Task brief: Transcribe the items between the lines holding "At what coordinates should I click to accomplish: Open" and "Action: [x=1707, y=37]", inclusive, and reproduce those lines exactly.

Source material:
>>>

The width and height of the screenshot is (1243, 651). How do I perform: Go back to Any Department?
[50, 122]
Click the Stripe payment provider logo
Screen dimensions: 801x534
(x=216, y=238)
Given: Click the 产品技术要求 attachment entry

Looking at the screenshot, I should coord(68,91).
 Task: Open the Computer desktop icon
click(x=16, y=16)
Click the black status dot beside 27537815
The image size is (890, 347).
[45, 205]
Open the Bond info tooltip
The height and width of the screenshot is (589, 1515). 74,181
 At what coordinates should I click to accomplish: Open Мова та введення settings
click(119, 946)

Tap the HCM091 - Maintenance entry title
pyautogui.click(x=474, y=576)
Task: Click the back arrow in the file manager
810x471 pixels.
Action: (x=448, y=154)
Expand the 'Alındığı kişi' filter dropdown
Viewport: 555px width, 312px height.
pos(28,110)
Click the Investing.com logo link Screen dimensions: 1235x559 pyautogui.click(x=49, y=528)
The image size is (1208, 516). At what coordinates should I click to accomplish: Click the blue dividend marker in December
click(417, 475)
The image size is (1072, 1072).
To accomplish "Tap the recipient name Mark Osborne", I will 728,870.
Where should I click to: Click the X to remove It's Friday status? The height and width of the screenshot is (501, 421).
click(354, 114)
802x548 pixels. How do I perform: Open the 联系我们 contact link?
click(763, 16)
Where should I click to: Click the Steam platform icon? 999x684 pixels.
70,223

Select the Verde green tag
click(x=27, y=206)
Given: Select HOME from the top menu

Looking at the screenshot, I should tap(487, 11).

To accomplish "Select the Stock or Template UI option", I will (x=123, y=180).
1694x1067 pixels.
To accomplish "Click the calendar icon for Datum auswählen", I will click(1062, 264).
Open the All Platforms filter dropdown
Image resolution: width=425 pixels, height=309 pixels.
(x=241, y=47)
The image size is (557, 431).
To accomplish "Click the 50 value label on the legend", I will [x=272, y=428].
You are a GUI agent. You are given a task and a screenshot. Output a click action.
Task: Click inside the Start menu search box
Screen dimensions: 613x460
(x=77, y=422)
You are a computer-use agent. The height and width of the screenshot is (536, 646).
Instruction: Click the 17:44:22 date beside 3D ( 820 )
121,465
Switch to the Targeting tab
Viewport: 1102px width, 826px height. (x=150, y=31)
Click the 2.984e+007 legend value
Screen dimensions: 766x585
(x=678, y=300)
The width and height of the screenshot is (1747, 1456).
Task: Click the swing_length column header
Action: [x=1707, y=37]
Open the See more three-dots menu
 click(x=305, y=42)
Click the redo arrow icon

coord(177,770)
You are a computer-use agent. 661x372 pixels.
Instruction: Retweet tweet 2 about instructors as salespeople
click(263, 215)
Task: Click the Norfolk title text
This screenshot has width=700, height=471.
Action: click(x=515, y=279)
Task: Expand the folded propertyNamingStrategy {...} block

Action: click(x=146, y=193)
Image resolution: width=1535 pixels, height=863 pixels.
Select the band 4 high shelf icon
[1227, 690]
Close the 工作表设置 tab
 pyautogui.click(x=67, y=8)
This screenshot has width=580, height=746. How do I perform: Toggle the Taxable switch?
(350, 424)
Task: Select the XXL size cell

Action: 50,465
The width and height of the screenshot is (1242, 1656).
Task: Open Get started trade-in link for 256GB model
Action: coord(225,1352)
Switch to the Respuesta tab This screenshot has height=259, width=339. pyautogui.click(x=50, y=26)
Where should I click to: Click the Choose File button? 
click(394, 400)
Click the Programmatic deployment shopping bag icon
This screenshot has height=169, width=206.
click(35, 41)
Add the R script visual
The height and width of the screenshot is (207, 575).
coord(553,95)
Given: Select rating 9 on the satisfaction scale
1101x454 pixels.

<<<

Exercise output:
 At what coordinates should I click to accomplish: Open Мова та введення settings
click(119, 946)

Tap the HCM091 - Maintenance entry title
pyautogui.click(x=474, y=576)
Task: Click the back arrow in the file manager
810x471 pixels.
Action: (x=448, y=154)
Expand the 'Alındığı kişi' filter dropdown
Viewport: 555px width, 312px height.
pos(28,110)
Click the Investing.com logo link Screen dimensions: 1235x559 pyautogui.click(x=49, y=528)
The image size is (1208, 516). At what coordinates should I click to accomplish: Click the blue dividend marker in December
click(417, 475)
The image size is (1072, 1072).
To accomplish "Tap the recipient name Mark Osborne", I will 728,870.
Where should I click to: Click the X to remove It's Friday status? The height and width of the screenshot is (501, 421).
click(354, 114)
802x548 pixels. How do I perform: Open the 联系我们 contact link?
click(763, 16)
Where should I click to: Click the Steam platform icon? 999x684 pixels.
70,223

Select the Verde green tag
click(x=27, y=206)
Given: Select HOME from the top menu

Looking at the screenshot, I should tap(487, 11).

To accomplish "Select the Stock or Template UI option", I will (x=123, y=180).
1694x1067 pixels.
To accomplish "Click the calendar icon for Datum auswählen", I will click(1062, 264).
Open the All Platforms filter dropdown
Image resolution: width=425 pixels, height=309 pixels.
(x=241, y=47)
The image size is (557, 431).
To accomplish "Click the 50 value label on the legend", I will [x=272, y=428].
You are a GUI agent. You are given a task and a screenshot. Output a click action.
Task: Click inside the Start menu search box
Screen dimensions: 613x460
(x=77, y=422)
You are a computer-use agent. The height and width of the screenshot is (536, 646).
Instruction: Click the 17:44:22 date beside 3D ( 820 )
121,465
Switch to the Targeting tab
Viewport: 1102px width, 826px height. (x=150, y=31)
Click the 2.984e+007 legend value
Screen dimensions: 766x585
(x=678, y=300)
The width and height of the screenshot is (1747, 1456).
Task: Click the swing_length column header
Action: [x=1707, y=37]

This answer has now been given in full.